Choice	Answer	Percentage of Answers
(A)	15	17.84
(B)	18	14.26
(C)*	20	48.92
(D)	24	5.70
(E)	25	9.71
Omit	-	3.51

Of the 153,485 students who participated, 72,648 or 47% were in 8th grade, 50,433 or 33% were in 7th grade, and the remainder were less than 7th grade.

Solutions

Solution: Overlapping the squares

If we put two 15 by 15 squares next to one another so that they share one side, then we get a 15 by 30 rectangle as pictured below:

We get the 15 by 25 rectangle in the problem by moving square 1 to the left by 5 units. This is pictured below with the vertices of the new squares labelled as in the original picture.

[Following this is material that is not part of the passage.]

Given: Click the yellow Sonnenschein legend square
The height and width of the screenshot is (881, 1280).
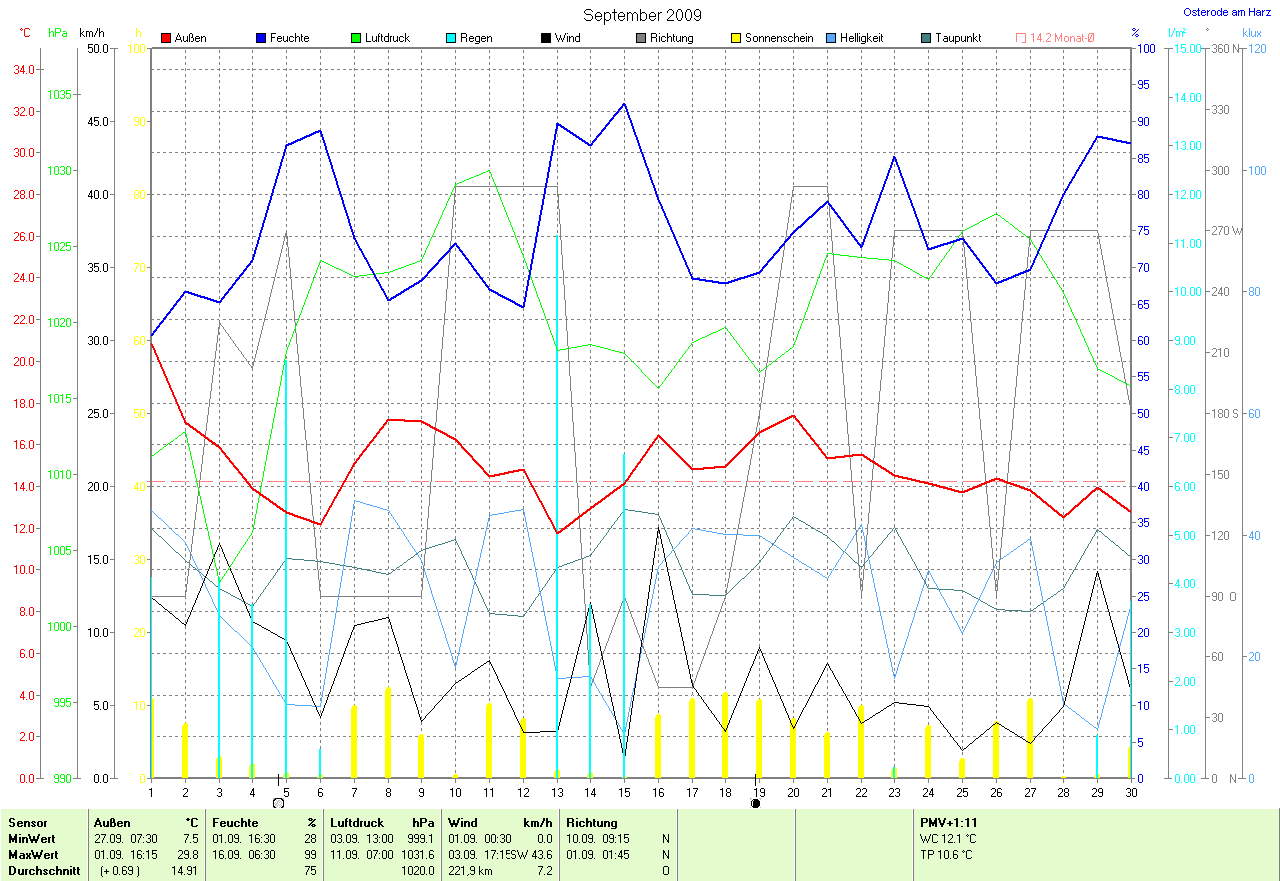Looking at the screenshot, I should tap(735, 38).
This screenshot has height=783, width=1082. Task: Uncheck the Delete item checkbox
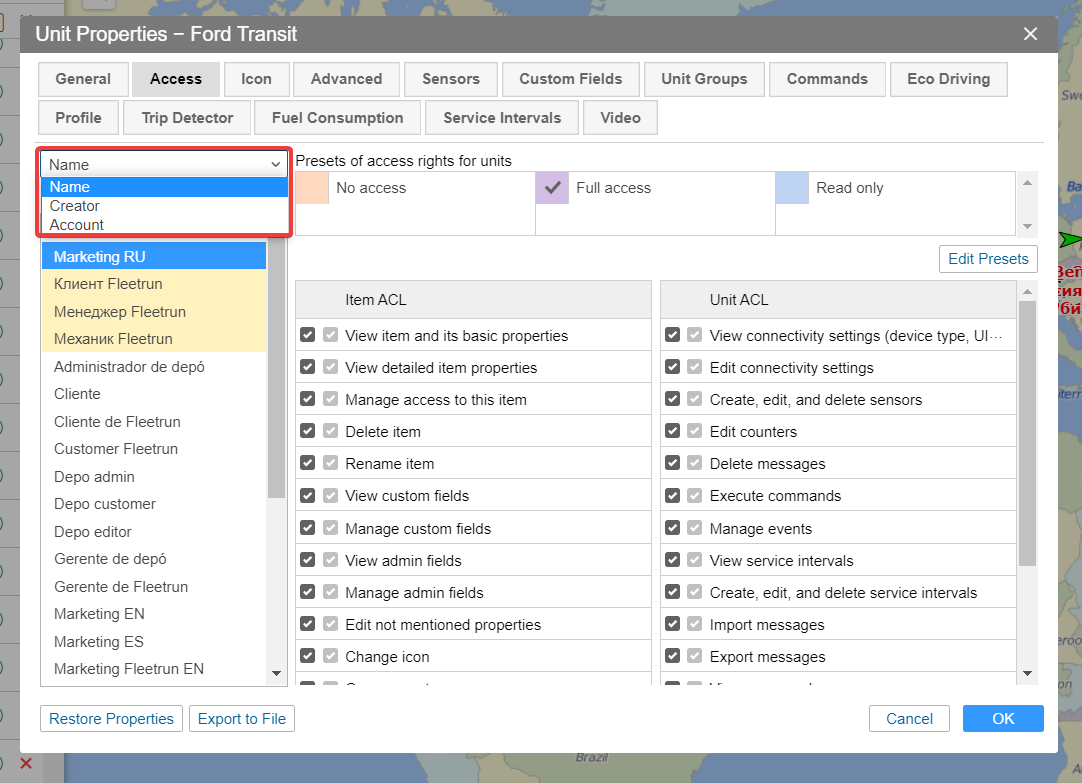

To find the percentage of area shaded, notice that $\overline{SC}$ and $\overline{DR}$ are the bases for rectangles $PBCS$ and $AQRD$ (respectively) and that these rectangles have the same height of 15. So the fraction of the rectangle that is shaded is: $$ \frac{15\cdot\text{length}(\overline{SC})}{15\cdot\text{length}(\overline{DR})} = \frac{15\cdot 5}{15\cdot 25}=\frac{5}{25}. $$ Thus, $\frac{5}{25}$ of the total area is shaded. We want to know what percent of the area is shaded which means that we want to express the fraction $\frac{5}{25}$ with a denominator of $100$. Multiplying numerator and denominator by $4$ gives $$ \frac{5}{25} = \frac{4 \times 5}{4 \times 25} = \frac{20}{100}. $$ This means that 20% of the area is shaded.

Solution: Representing the unknown with an equation and solving (6.EE.B)

We are given that the length of $\overline{DC}$ and $\overline{SR}$ are both fifteen and that the length of $\overline{DR}$ is 25. We can rewrite the length of $\overline{DR}$ as follows: $$ \text{length}(\overline{DR}) = \text{length}(\overline{DC}) + \text{length}(\overline{SR}) - \text{length}(\overline{SC}) $$ because segments $\overline{DC}$ and $\overline{SR}$ make up segment $\overline{DR}$ but they overlap in segment $\overline{SC}$. Plugging in the information that has been given into this equation we find $$ 25 = 15 + 15 - \text{length}(\overline{SC}). $$ We can add $\text{length}(\overline{SC})$ to both sides of this equation and subtract 25 from both sides to find $$ \text{length}(\overline{SC}) = 5. $$

The remainder of the argument is the same as in the previous solution: to find the percentage of area shaded, notice that $\overline{SC}$ and $\overline{DR}$ are the bases for rectangles $PBCS$ and $AQRD$ (respectively) and that these rectangles have the same height of 15. So the fraction of the rectangle that is shaded is: $$ \frac{15\cdot\text{length}(\overline{SC})}{15\cdot\text{length}(\overline{DR})} = \frac{15\cdot 5}{15\cdot 25}=\frac{5}{25}. $$ Thus, $\frac{5}{25}$ of the total area is shaded. We want to know what percent of the area is shaded which means that we want to express the fraction $\frac{5}{25}$ with a denominator of $100$. Multiplying numerator and denominator by $4$ gives $$ \frac{5}{25} = \frac{4 \times 5}{4 \times 25} = \frac{20}{100}. $$ This means that 20% of the area is shaded.